Ott Toomet
2003-May-30 08:37 UTC
[R] Coefficients: (20 not defined because of singularities)
Hi, "singularity" in this case means that your X'X matrix is singular, i.e. you have multicollinearity in your data. A common reasons is selecting observations with a particular binary feature (e.g. only women) and then including a control variable for the same feature (e.g. including child*women cross effect). You seem to be working with the continuous variables, so this may not be the case. A way to check collinearity is using condition numbers (look kappa() in R). First, make the model matrix (you may use model.matrix() but if you have only variables and no special effects, you may use cbind() instead). Then take a single column out of the matrix and calculate the condition number (this is definitely 1). Now add the second column, and calculate again. Print out condition numbers, corresponding to the number of columns you used. You should see where the number explodes, it means corresponding variable is collinear with some of the previous ones. Perhaps it helps. Ott | From: Thomas Fischer <th.fischer at gmx.net> | Date: Fri, 30 May 2003 10:44:55 +0200 | | Hello, | | I am trying to run a linear regression analysis on my data set. For some | reason most variables are removed due to singularities. | | My linear regression looks this way (I am using only partial data, which | is selected by flags): | | fm<-lm(log(cplex6.time..sec..[flags]) ~ cplex6.cities[flags] + | log(1/features.meanOver.frust[flags]) + | log(1/features.meanOver.minDist[flags]) + | The summary of one of the removed coefficients looks like this: | | > summary(features.spanOver.quart1SpanDist[flags]) | Min. 1st Qu. Median Mean 3rd Qu.

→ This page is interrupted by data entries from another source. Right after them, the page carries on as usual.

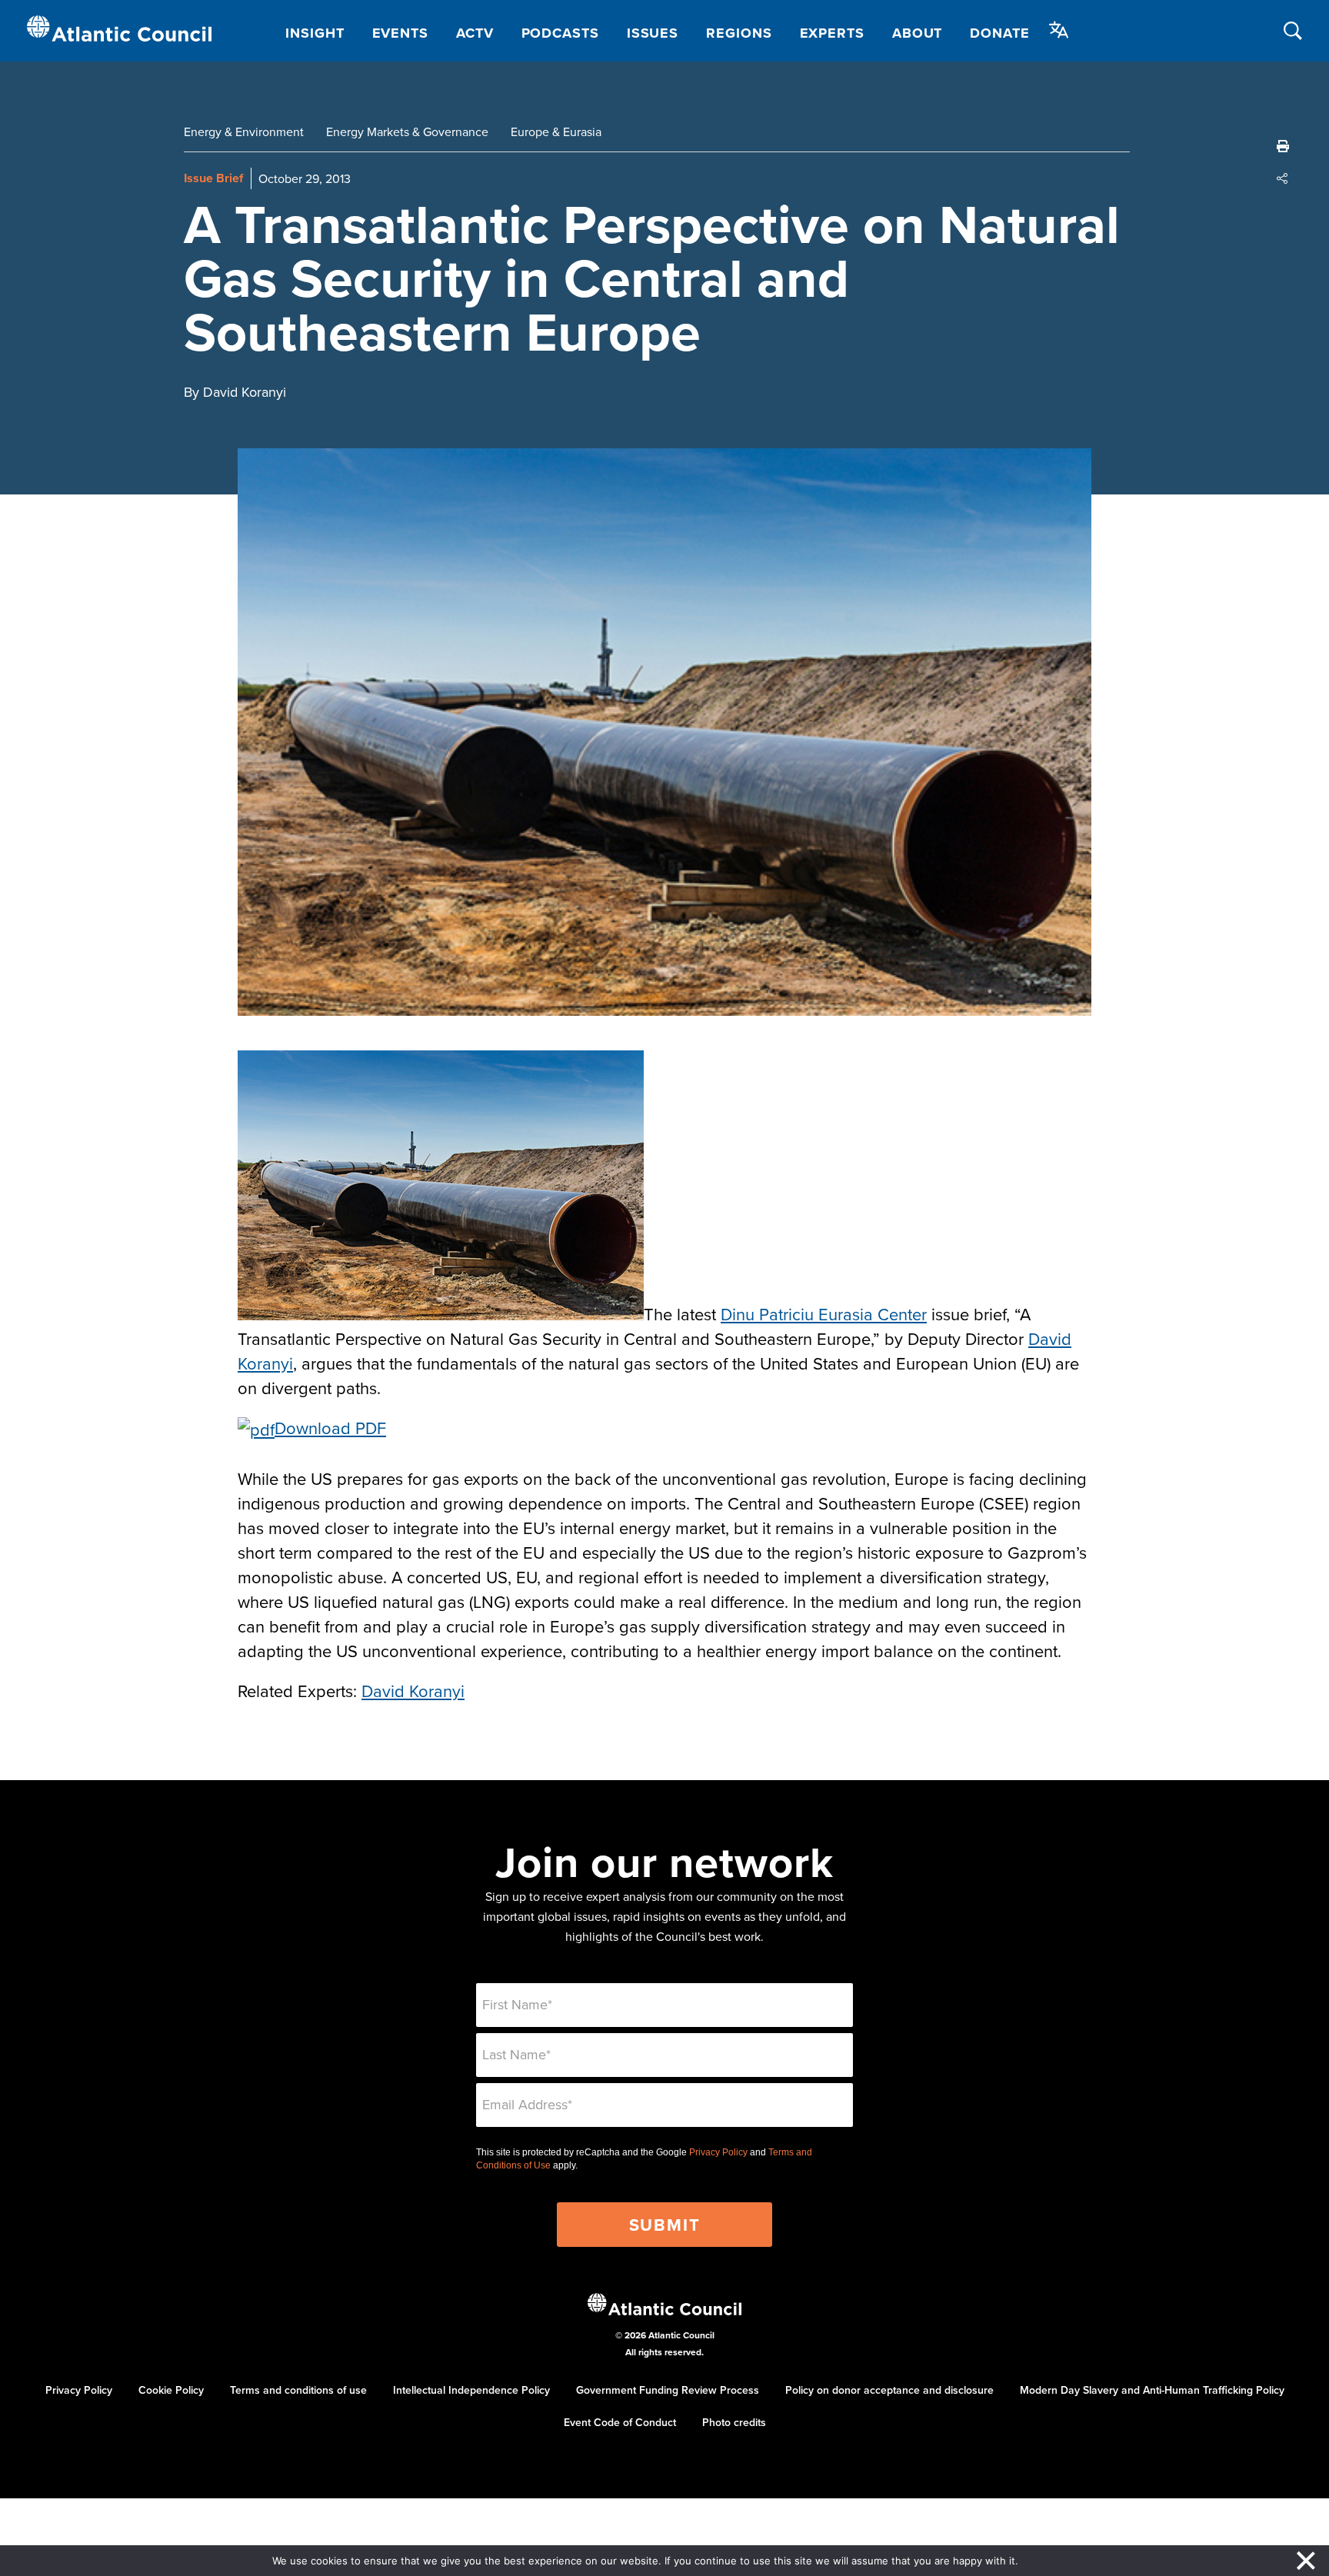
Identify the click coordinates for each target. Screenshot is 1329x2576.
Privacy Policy (718, 2152)
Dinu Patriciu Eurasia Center (824, 1314)
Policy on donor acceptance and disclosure (889, 2390)
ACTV (475, 33)
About (917, 33)
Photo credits (734, 2422)
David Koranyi (413, 1690)
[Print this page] (1282, 146)
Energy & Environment (244, 131)
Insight (314, 33)
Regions (738, 33)
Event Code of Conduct (620, 2422)
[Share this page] (1282, 178)
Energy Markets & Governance (407, 131)
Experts (832, 33)
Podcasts (560, 33)
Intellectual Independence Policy (471, 2390)
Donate (999, 33)
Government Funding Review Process (667, 2390)
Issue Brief (213, 178)
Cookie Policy (171, 2390)
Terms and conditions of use (298, 2390)
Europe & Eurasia (556, 131)
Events (400, 33)
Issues (652, 33)
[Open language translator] (1059, 30)
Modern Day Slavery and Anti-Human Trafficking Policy (1152, 2390)
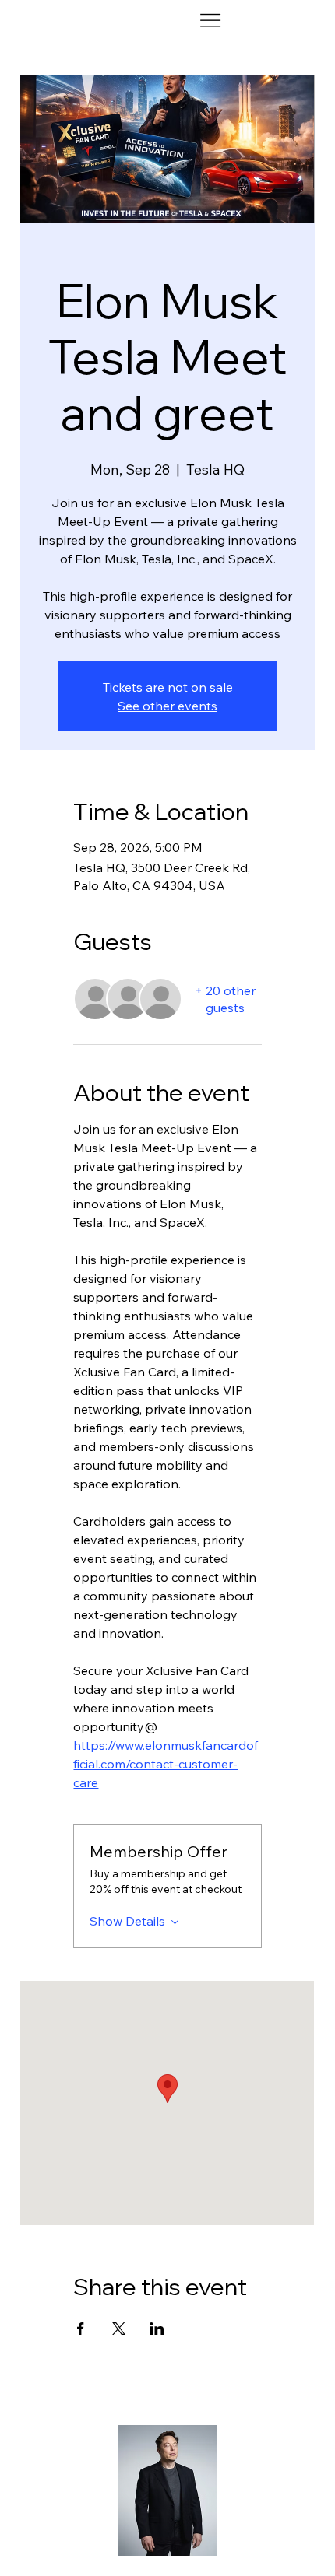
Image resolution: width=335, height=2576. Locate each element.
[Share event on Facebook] (80, 2328)
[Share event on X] (118, 2328)
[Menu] (210, 20)
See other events (167, 705)
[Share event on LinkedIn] (157, 2328)
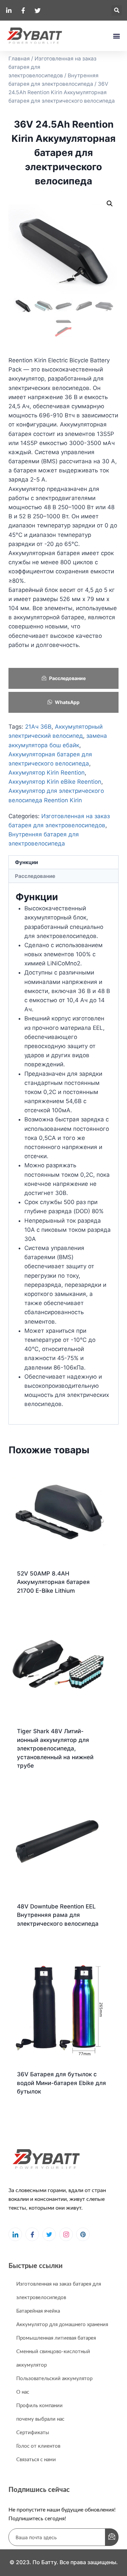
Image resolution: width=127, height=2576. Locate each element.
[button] (116, 10)
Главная (19, 58)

Max. | 0.05584 0.05797 0.06366 0.06311 0.06674 0.07290 | > summary(log(1/features.spanOver.quart1SpanDist[flags])) | Min. 1st Qu. Median Mean 3rd Qu. Max. | 2.619 2.707 2.754 2.767 2.848 2.885 | | The summary of a coefficient that was kept looks this way: | | > summary(features.quant25Over.minDist[flags]) | Min. 1st Qu. Median Mean 3rd Qu. Max. | 0.001030 0.001030 0.001030 0.001032 0.001030 0.001040 | > summary(log(1/features.quant25Over.minDist[flags])) | Min. 1st Qu. Median Mean 3rd Qu. Max. | 6.869 6.878 6.878 6.877 6.878 6.878 | | So, I don't see the difference. Why has the first coefficient been | removed and the second one kept? | Please help me. | | I'm using R 1.6.2 on a Linux x86 machine. | | Greetings, | Thomas Fischer
Thomas Fischer
2003-May-30 08:44 UTC
[R] Coefficients: (20 not defined because of singularities)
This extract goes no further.